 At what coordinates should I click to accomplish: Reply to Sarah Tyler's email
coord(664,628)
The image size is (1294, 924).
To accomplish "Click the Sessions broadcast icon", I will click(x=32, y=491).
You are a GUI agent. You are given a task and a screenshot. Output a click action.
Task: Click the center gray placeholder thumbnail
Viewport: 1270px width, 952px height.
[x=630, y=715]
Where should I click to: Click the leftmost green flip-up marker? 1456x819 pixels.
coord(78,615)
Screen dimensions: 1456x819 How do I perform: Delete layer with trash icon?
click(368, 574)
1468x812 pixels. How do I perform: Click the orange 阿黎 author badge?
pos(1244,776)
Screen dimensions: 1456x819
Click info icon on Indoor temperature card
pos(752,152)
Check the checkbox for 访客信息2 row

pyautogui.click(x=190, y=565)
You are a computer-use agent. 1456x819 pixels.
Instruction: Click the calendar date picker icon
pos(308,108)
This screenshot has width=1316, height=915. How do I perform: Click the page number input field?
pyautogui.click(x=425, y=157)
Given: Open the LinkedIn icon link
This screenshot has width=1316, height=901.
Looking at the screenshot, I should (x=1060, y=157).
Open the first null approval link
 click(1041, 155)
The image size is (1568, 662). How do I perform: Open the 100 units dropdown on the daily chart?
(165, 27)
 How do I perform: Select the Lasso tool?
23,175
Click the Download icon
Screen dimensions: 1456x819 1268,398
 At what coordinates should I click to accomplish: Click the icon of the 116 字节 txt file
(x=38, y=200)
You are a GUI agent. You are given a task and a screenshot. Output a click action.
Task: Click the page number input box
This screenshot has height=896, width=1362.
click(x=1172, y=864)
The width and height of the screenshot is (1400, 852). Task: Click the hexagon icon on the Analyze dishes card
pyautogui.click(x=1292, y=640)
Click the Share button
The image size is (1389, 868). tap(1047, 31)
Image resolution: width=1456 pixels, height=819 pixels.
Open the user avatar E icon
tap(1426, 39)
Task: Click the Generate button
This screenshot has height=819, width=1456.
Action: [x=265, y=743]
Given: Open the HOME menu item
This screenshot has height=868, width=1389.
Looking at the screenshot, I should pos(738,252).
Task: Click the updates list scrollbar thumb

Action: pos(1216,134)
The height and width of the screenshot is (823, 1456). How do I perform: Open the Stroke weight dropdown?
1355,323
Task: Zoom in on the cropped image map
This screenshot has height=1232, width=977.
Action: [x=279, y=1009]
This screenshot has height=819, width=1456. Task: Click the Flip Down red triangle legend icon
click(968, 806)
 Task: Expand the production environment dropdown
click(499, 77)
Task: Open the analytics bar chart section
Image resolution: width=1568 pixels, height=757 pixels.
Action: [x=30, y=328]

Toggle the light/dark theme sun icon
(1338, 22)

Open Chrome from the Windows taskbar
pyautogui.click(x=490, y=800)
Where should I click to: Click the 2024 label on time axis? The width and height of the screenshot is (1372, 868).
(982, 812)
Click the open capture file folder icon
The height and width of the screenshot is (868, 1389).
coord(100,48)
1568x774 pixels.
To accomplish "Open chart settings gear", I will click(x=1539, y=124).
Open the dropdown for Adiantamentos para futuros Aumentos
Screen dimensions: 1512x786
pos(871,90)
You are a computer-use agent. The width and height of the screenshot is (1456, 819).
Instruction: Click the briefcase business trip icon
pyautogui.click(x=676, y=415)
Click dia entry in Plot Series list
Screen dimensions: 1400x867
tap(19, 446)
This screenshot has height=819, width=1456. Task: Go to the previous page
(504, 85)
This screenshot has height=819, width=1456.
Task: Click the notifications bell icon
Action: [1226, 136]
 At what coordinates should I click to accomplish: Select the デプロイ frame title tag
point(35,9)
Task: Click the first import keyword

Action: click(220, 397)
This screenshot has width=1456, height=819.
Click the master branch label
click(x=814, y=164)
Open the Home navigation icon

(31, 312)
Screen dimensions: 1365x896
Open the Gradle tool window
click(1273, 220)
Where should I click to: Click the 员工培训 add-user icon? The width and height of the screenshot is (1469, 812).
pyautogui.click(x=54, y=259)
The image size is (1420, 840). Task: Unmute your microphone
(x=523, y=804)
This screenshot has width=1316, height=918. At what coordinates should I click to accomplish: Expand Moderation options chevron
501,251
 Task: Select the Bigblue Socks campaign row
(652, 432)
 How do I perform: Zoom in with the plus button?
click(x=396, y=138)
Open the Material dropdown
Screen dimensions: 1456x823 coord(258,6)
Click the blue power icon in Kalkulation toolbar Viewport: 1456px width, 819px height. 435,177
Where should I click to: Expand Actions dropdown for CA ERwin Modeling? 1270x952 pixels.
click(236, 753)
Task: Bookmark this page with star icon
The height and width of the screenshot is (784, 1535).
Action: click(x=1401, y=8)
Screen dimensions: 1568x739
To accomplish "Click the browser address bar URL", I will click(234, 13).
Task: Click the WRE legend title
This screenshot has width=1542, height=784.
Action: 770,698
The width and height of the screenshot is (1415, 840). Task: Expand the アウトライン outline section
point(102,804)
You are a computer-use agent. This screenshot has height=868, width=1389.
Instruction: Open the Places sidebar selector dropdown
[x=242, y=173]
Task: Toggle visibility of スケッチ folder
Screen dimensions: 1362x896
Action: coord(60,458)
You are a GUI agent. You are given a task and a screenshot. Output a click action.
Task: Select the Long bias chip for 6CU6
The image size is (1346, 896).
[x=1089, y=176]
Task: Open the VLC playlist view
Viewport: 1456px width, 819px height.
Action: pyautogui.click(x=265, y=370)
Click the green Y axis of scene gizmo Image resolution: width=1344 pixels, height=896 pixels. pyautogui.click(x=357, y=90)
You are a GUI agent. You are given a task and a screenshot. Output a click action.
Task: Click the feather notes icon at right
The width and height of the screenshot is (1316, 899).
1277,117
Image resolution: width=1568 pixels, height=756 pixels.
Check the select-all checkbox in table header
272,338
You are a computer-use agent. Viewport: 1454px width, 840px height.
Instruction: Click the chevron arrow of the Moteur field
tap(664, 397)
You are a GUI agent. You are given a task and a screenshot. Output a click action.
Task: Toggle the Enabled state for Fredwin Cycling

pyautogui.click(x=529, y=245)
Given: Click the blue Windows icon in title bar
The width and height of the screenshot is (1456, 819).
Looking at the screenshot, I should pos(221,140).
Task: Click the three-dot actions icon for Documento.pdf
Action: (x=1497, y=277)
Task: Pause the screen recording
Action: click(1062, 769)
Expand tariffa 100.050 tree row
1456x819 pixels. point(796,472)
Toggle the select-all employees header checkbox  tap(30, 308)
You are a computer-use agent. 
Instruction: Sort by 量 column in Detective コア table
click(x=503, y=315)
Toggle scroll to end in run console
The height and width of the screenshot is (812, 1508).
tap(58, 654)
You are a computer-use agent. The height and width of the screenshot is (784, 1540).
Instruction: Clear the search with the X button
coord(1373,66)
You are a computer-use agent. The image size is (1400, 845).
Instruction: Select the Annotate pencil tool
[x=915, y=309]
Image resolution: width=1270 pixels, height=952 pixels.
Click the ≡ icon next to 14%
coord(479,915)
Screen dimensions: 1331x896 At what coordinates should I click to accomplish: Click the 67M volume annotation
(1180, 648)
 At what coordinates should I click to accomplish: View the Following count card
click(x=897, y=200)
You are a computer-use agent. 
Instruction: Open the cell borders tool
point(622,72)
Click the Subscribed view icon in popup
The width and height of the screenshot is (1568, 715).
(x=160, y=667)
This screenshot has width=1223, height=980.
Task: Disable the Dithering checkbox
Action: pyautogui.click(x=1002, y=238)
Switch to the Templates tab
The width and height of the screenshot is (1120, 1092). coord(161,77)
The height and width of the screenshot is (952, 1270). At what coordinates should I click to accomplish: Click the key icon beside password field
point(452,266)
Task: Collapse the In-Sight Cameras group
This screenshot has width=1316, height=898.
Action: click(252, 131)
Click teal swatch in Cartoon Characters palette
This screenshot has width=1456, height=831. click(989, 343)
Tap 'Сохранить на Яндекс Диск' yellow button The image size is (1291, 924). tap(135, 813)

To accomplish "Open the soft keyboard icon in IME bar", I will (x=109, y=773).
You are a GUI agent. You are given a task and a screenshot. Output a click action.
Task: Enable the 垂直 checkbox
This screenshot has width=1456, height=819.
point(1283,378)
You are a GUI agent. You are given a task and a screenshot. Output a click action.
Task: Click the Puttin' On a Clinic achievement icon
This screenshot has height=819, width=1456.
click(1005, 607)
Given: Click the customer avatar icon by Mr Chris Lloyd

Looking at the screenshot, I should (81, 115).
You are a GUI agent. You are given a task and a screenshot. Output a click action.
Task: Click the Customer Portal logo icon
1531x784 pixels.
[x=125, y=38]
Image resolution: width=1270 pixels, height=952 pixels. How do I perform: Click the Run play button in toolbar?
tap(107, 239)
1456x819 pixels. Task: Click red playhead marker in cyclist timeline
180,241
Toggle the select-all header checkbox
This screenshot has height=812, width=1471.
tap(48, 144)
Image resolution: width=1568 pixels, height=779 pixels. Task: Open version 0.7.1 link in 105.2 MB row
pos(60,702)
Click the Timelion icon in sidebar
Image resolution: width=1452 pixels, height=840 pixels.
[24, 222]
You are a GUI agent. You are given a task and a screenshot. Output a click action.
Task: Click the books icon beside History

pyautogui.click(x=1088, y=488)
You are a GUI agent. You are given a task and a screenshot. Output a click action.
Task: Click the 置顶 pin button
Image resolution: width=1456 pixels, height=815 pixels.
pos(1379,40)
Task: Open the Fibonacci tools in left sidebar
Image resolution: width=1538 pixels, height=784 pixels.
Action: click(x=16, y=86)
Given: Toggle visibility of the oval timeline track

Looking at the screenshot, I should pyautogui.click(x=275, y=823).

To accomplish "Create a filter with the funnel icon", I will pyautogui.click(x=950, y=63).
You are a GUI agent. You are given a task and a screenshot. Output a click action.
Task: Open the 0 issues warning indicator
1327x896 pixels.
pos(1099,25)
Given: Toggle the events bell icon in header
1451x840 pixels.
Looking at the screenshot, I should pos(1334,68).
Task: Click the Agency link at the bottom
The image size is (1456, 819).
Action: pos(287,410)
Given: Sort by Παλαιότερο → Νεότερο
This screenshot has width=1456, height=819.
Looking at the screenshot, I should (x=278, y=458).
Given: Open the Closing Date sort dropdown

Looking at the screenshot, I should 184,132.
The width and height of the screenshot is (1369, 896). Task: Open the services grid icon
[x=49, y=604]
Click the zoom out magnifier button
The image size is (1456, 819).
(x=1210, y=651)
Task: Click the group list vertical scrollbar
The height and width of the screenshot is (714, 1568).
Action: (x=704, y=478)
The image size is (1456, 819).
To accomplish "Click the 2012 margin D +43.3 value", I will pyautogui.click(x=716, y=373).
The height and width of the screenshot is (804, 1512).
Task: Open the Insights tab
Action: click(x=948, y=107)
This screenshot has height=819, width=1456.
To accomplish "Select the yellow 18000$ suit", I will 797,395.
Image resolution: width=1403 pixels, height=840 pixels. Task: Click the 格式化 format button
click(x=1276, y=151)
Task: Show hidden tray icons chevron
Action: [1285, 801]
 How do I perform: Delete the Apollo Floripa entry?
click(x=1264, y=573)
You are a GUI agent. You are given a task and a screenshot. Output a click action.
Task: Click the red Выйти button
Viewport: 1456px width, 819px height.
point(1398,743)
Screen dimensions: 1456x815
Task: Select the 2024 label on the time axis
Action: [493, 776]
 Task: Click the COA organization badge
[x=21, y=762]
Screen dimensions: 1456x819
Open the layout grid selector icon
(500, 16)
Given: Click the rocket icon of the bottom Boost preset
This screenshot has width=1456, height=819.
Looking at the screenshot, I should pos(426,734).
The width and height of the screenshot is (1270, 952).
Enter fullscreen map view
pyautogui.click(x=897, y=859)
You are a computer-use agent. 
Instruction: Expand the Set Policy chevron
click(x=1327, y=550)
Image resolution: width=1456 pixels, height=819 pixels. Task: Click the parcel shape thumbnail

=-=-=

* Your task
From the listing above, collect every line that mentions the word "group".

* Answer to the exercise
Task: Collapse the In-Sight Cameras group
Task: Click the group list vertical scrollbar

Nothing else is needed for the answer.